Sunna in arabo vuol dire tradizione. E' il ramo dell'islamismo questo il più diffuso in Medio Oriente ed in Africa. In contrasto con i cugini sciiti, la divisione è diventata il pretesto per guerre di predominio sui territori martoriati della Siria, in Iraq, Nigeria, Yemen, Libia. Il cosiddetto Stato islamico, l' ISIS, che Stato non è e non è riconosciuto da nessuno, sull' onda della " tradizione " e del Jihad offensivo è quindi diventato il pericolo maggiore per la pace in tali Paesi, ed anche per i Paesi occidentali che intervengono anch' essi a destabilizzare la regione, con pretesti che nulla hanno a che vedere con le legittime aspirazioni dei popoli a vivere senza guerre e senza violenza. La storia anche recente sembra non ci abbia insegnato nulla, e vediamo come vi siano proposte " serie" di cosiddetti esperti per la risoluzione di tali conflitti, attraverso ipotesi al limite del ridicolo. Vediamo quali  e cosa propongono.

Proprio mentre l’intervento russo a sostegno del governo di Damasco sembra aver capovolto le sorti del conflitto che dilania la Siria da quasi cinque anni, nel “dibattito” mediatico inizia sempre più ad affermarsi – come via d’uscita a una situazione militare in cui la caduta di Assad rappresenta ormai un miraggio – la proposta del “Sunnistan”, uno stato sunnita che inglobi gran parte della Siria e una buona metà dell’Iraq. Il progetto è stato fortemente sostenuto il 24 novembre, sulle pagine del New York Times, dall’influente neocon John Bolton, e ripresa due giorni dopo da Massimo Gaggi sul Corriere della Sera, con l’emblematico titolo “Uno Stato sunnita per battere l’Isis”.

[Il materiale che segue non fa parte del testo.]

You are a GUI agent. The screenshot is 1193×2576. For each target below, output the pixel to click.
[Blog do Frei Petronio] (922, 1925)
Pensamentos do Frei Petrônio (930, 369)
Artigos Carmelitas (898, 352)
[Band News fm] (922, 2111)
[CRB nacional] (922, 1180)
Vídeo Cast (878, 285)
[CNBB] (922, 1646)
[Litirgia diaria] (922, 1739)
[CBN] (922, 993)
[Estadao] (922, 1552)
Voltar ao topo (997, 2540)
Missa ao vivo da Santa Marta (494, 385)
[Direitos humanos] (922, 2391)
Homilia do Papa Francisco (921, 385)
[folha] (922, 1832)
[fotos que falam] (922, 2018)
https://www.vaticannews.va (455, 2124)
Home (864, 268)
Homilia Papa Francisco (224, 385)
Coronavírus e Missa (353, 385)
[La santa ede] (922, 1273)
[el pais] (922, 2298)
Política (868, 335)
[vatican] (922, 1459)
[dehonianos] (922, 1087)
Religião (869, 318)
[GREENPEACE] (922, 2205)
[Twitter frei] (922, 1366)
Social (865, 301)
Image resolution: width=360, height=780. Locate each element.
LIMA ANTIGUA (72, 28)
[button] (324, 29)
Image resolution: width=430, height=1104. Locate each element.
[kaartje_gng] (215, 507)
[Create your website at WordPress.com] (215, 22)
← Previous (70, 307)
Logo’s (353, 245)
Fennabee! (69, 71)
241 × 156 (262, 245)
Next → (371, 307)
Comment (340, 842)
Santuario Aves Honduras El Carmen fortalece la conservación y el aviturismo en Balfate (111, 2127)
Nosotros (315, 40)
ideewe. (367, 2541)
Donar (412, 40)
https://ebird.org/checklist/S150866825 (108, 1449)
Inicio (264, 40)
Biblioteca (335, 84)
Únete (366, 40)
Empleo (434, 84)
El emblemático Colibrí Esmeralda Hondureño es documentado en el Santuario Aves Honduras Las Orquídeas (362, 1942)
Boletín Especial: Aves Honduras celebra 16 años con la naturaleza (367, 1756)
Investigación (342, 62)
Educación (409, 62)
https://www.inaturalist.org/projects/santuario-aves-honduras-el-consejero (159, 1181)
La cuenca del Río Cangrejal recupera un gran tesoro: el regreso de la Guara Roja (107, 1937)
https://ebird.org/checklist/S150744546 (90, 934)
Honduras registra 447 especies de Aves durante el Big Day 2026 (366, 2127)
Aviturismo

Che suona più o meno come se, negli Stati Uniti delle mai sopite pulsioni razziste, qualcuno avesse intitolato: “Supremazia bianca per combattere il Ku Klux Klan”.

La proposta che sempre più pseudo-analisti o sedicenti esperti vanno propinando è, quindi, nientemeno che l’accettazione del progetto dell’Isis di uno stato confessionale sunnita (purché, immaginiamo, il califfo o emiro di turno non si chiami Al-Badghadi) che inglobi più parti possibili di Siria e Iraq, col conseguente – tanto ovvio quanto drammatico – genocidio di ogni minoranza religiosa, che sia essa sciita, alawita, cristiana o yazida.

L’esplicito sdoganamento di questo folle progetto di frazionamento confessionale – che aprirebbe un vaso di pandora di proporzioni inimmaginabili, accrescendo esponenzialmente quella che già da tempo è unanimemente considerata come la più grave catastrofe umanitaria contemporanea – sta, guarda caso, coincidendo con la ossessiva ripetizione mediatica della retorica litania secondo la quale si dovrebbe smettere di utilizzare il termine “Stato islamico”, a favore dell’acronimo arabo “Daesh”.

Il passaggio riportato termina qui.